From April 1967 Panteleyev served as a professor-consultant to the Naval Academy's Academic Council, retiring in March 1968. He had written several non-fiction books during his career, including Naval Armaments of the Baltic Countries (Морские вооружения прибалтийских стран), published in 1933; The Underwater War and the Merchant Fleet (Подводная война и торговый флот) in 1934, and a biography of Admiral Stepan Makarov, published in 1949. In 1965 he published The Sea Front (Морской фронт), and in retirement in 1974 published his memoirs Half a Century in the Navy (Полвека на флоте). He continued his love of yachting, and in 1958 was awarded the title of Master of Sports. The final part of his memoirs, Sail is my life (Парус – моя жизнь) appeared posthumously in 1984. Over the course of his career Panteleyev received the Order of Lenin, the Order of the Red Banner four times, the Order of Nakhimov First Class and the Order of the Patriotic War First Class, as well as the Order of the Red Banner of Labour, the Order of the Red Star three times, and the British honour of Companion of the Order of the Bath.

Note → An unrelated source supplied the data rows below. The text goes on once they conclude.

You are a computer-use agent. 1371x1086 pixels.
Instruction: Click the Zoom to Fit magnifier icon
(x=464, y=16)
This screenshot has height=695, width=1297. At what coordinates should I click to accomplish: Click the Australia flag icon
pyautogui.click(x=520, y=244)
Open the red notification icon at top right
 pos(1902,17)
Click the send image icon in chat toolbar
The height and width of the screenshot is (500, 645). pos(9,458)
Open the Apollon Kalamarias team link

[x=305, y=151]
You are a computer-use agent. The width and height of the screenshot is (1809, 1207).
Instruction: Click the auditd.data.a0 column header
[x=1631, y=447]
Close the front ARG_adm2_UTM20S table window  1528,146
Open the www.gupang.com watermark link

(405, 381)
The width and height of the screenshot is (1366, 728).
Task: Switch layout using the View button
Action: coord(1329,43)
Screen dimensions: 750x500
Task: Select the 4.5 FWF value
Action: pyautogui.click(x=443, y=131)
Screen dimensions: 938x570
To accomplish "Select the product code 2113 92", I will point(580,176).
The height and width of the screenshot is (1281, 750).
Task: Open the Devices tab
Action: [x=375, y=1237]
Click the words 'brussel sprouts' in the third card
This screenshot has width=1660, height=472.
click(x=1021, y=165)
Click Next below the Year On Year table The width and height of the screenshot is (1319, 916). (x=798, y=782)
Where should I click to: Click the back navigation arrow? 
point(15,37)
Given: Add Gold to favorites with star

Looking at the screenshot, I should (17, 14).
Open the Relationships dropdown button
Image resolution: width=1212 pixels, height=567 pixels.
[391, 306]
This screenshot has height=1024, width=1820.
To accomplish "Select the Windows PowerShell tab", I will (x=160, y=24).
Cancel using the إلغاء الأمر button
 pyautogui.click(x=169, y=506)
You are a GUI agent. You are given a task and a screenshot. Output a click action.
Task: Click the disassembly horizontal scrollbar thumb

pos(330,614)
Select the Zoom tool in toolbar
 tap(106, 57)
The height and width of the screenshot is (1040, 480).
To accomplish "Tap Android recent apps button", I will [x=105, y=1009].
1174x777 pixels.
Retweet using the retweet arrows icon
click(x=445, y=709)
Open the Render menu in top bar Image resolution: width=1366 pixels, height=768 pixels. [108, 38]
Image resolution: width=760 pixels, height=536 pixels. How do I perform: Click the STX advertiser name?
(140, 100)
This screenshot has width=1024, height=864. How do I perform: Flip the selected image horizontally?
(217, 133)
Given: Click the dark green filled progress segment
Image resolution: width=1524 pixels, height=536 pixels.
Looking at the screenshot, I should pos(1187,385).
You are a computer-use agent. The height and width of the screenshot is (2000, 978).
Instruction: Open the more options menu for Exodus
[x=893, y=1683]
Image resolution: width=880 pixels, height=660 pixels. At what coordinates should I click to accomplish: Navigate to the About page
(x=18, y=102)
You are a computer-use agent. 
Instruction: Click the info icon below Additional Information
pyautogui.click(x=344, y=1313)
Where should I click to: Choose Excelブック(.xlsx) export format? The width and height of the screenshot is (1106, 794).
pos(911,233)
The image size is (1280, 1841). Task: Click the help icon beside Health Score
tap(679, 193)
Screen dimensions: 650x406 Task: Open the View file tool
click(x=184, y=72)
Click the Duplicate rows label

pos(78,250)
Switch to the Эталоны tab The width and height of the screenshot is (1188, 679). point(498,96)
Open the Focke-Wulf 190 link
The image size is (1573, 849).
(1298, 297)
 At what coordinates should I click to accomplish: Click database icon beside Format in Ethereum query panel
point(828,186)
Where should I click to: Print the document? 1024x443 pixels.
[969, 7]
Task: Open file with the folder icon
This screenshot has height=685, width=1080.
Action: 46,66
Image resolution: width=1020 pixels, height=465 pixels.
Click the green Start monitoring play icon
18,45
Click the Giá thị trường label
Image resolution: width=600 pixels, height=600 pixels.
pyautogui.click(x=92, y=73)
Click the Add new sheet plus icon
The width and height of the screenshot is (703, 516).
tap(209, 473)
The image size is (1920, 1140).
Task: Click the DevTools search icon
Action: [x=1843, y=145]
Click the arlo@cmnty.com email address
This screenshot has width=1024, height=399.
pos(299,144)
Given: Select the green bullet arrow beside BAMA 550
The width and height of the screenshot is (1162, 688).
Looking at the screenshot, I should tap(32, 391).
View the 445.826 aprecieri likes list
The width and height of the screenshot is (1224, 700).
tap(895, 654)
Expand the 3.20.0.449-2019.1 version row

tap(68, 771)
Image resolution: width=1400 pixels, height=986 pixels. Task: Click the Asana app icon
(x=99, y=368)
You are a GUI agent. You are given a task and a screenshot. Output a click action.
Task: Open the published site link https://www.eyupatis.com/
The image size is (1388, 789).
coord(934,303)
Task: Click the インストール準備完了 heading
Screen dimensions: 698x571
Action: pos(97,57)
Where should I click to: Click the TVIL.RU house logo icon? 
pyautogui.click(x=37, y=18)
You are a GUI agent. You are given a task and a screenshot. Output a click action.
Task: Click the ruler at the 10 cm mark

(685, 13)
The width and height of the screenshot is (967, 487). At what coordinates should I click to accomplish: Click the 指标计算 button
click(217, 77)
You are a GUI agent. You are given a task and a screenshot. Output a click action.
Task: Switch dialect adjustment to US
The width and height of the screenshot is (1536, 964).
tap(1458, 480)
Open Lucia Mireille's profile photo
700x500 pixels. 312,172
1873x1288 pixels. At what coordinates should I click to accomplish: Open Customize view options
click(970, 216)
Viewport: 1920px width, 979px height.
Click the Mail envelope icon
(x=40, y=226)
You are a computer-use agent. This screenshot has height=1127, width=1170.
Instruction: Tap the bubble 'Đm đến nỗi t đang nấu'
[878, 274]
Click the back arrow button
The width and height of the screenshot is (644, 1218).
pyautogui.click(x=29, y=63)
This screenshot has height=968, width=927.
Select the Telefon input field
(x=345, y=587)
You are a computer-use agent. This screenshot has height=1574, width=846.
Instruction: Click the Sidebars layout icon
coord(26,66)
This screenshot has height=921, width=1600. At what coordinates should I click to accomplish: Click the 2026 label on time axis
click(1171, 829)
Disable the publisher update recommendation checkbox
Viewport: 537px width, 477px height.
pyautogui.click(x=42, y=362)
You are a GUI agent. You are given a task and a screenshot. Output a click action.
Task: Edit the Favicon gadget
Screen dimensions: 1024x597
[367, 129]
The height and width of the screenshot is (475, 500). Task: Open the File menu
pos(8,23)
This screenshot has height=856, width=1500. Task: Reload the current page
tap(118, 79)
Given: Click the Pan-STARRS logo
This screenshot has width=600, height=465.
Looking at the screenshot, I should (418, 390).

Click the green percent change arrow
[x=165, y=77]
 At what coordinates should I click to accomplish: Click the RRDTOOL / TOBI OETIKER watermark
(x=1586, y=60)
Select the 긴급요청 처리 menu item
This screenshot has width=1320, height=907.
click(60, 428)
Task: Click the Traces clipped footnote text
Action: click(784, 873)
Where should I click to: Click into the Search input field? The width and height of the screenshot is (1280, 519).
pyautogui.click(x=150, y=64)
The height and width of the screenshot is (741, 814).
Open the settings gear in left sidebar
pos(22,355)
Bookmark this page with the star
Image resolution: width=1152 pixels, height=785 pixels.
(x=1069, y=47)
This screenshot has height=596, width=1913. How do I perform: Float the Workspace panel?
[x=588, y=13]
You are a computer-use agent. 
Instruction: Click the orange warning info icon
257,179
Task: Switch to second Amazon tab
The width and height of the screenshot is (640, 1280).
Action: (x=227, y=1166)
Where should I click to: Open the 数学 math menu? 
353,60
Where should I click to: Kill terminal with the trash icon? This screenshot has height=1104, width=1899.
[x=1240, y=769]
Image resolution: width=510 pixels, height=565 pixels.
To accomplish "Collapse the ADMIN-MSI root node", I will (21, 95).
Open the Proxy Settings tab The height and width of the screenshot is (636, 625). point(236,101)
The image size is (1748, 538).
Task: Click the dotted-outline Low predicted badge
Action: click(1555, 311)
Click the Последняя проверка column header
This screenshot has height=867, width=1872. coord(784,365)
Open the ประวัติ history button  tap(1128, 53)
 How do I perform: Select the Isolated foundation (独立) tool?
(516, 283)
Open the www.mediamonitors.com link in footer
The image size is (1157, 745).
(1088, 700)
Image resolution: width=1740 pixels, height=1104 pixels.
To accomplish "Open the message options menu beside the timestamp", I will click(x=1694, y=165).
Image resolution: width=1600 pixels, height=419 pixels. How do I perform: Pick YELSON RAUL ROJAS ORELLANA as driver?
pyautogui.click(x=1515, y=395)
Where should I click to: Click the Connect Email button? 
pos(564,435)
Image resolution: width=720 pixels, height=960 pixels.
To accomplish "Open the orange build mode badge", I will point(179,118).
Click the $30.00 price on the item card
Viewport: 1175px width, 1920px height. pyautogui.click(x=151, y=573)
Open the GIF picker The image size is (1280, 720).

Panteleyev died on 5 May 1983 and was buried at the Serafimovskoe Cemetery in Leningrad. He was honoured after his death with the naming of the Udaloy-class destroyer , which since 1992 has been part of the Pacific Fleet.

==Notes==

a. Two other Soviet officers involved were recommended for British honours; Colonel Loginov, Chief of Staff of the White Sea flotilla, and Major-General Dzymba, Chief of the White Sea Flotilla Naval Air Forces. Loginov and Dzymba were both appointed Commanders of the British Empire.